Karl Townsend wrote:

"Jon Elson" wrote in message
...


Why do you say this? Most of the older machines had tach feedback and
velocity servo
amps, and many still do, in one form or another. Are you serious that
"precise smooth control"
is not an issue in machining applications? Or, are you saying that torque
mode control can be just as
smooth?


Jon, I'm just saying the first rule of good engineering is KISS.

Torque mode is simple and will work very well for Iggy.

Depending on how smooth he wants it, and what his encoder resolution
works out to,
maybe yes, and maybe no.
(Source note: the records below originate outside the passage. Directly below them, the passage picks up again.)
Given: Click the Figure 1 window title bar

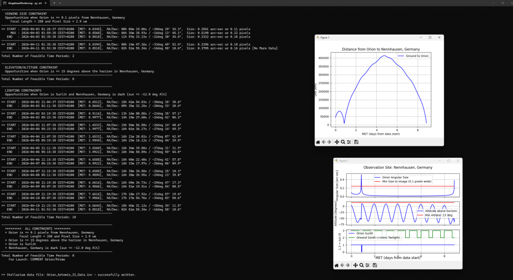Looking at the screenshot, I should coord(371,37).
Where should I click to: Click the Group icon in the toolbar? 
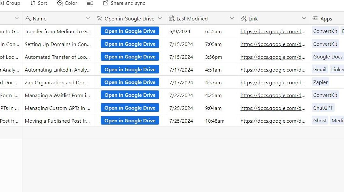[x=2, y=3]
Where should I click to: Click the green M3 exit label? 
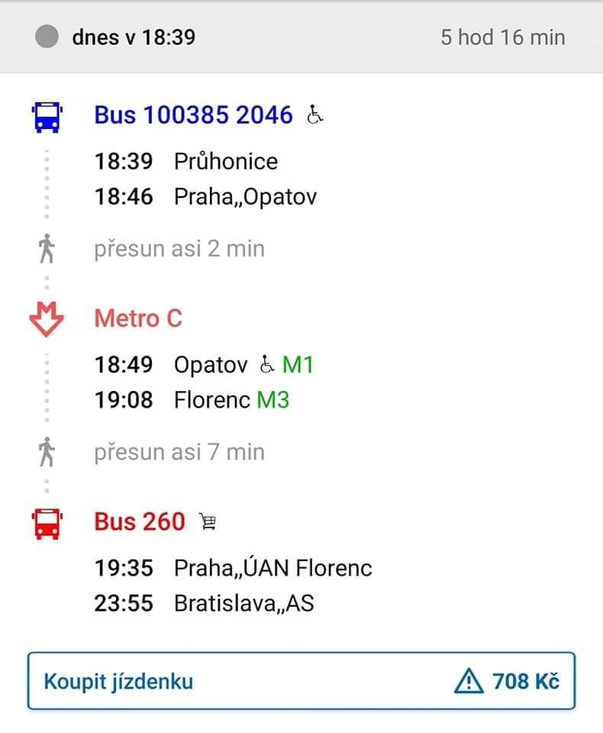(272, 399)
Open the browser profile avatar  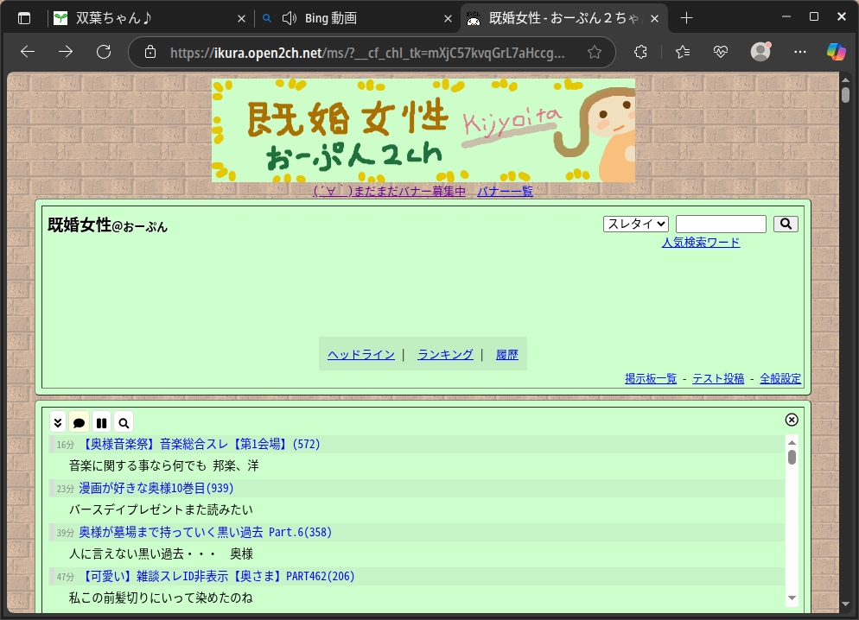pos(760,52)
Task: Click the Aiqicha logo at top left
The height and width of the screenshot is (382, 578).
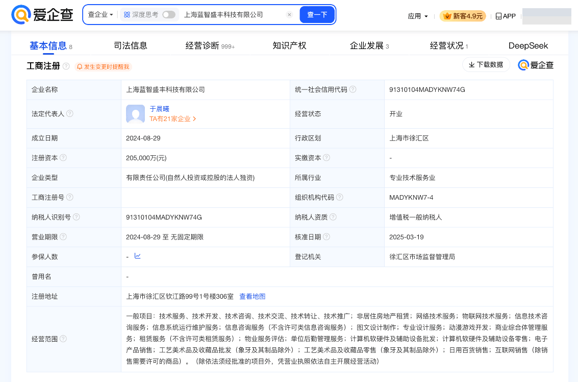Action: click(x=43, y=15)
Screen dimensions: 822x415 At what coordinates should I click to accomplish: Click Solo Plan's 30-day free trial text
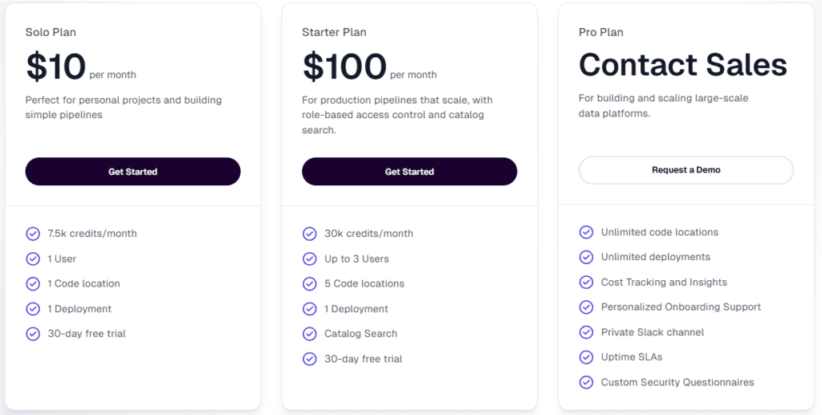pos(86,333)
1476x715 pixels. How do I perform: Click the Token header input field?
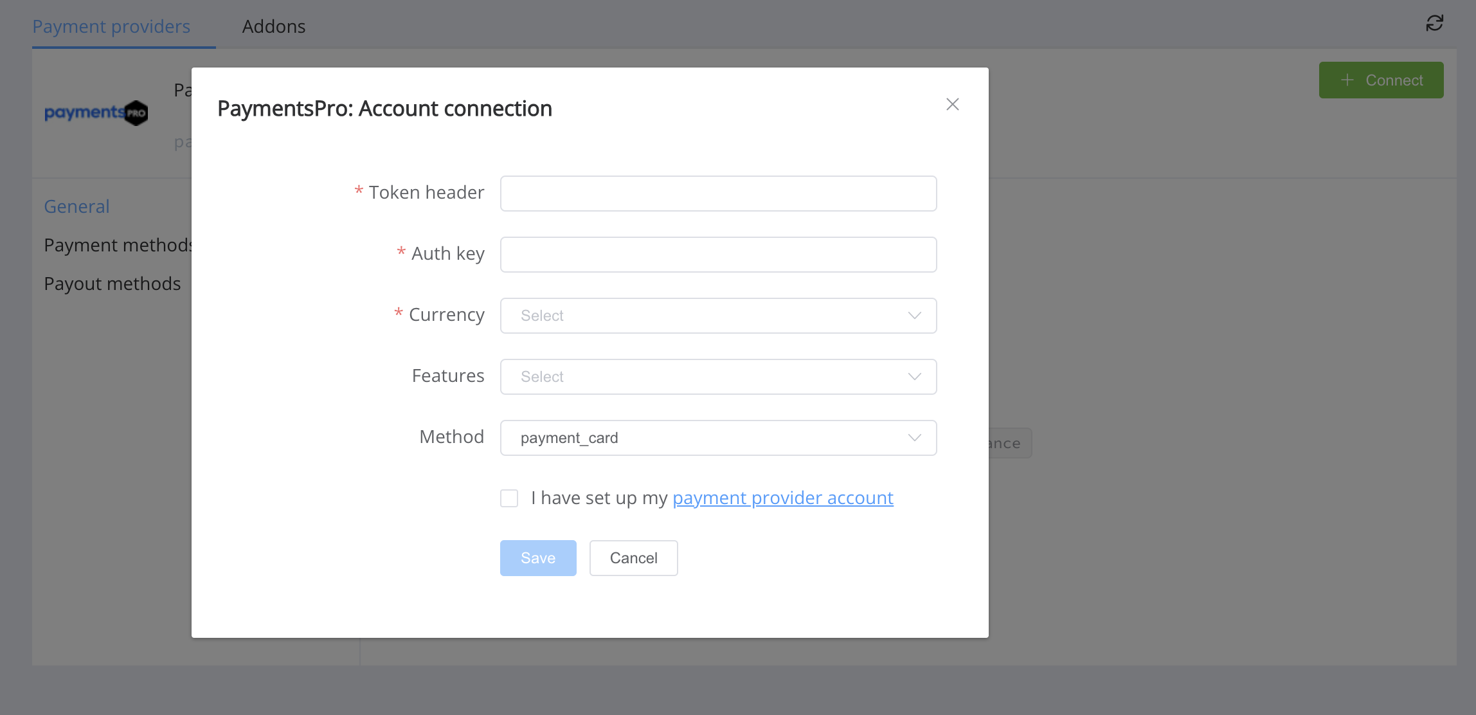[718, 193]
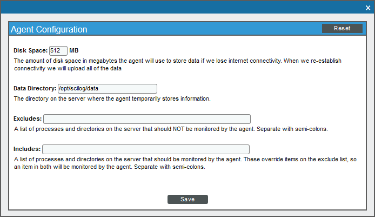Click the dark blue window title bar
Image resolution: width=375 pixels, height=217 pixels.
click(x=182, y=8)
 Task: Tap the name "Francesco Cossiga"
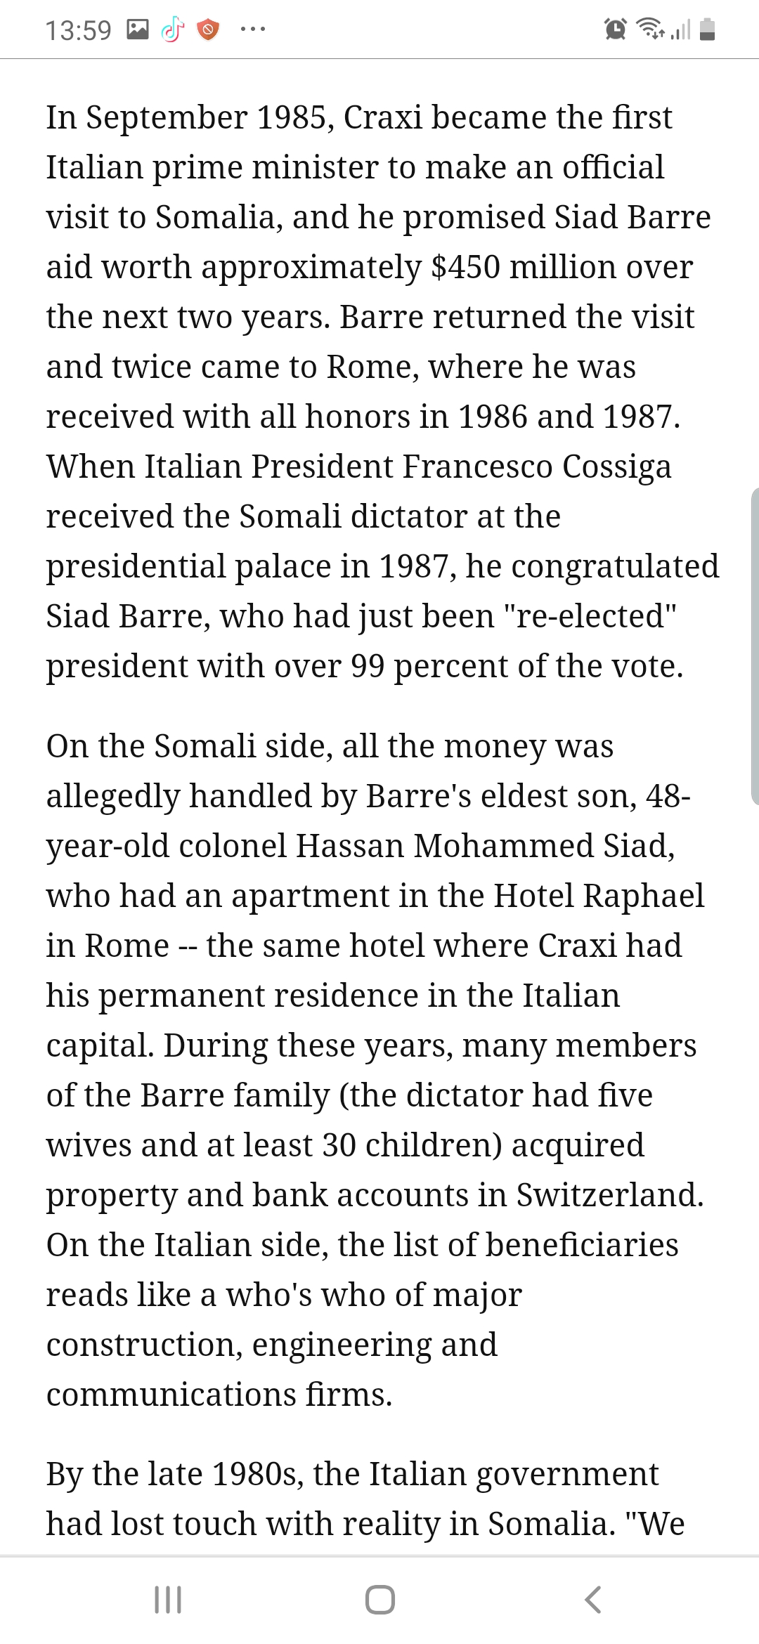536,467
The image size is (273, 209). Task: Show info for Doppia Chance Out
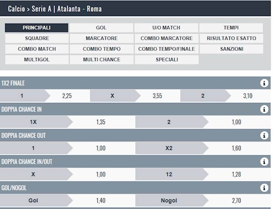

The whole basis of my argument for the tach
feedback is the
velocity servo is a continuous-time system, the DC tach and velocity
error amplifier are
not sampled in any way. (Yes, the PWM modulator, etc. downstream in the
typical servo
amp then makes it discontinuous-time, but the PWM frequency is high
enough that this
shouldn't interfere with my argument.)

Deriving velocity info from an encoder effectively samples the
information both in
position (encoder resolution) and in time (servo sampling rate), thus
introducing
a type of noise into the system, but also making the system run
open-loop between
encoder counts. At low speeds, this requires much lower gain of the
velocity loop, or
you get a step-wise response at each encoder count.

This is why Fanuc, for example, uses encoders with a million lines/rev.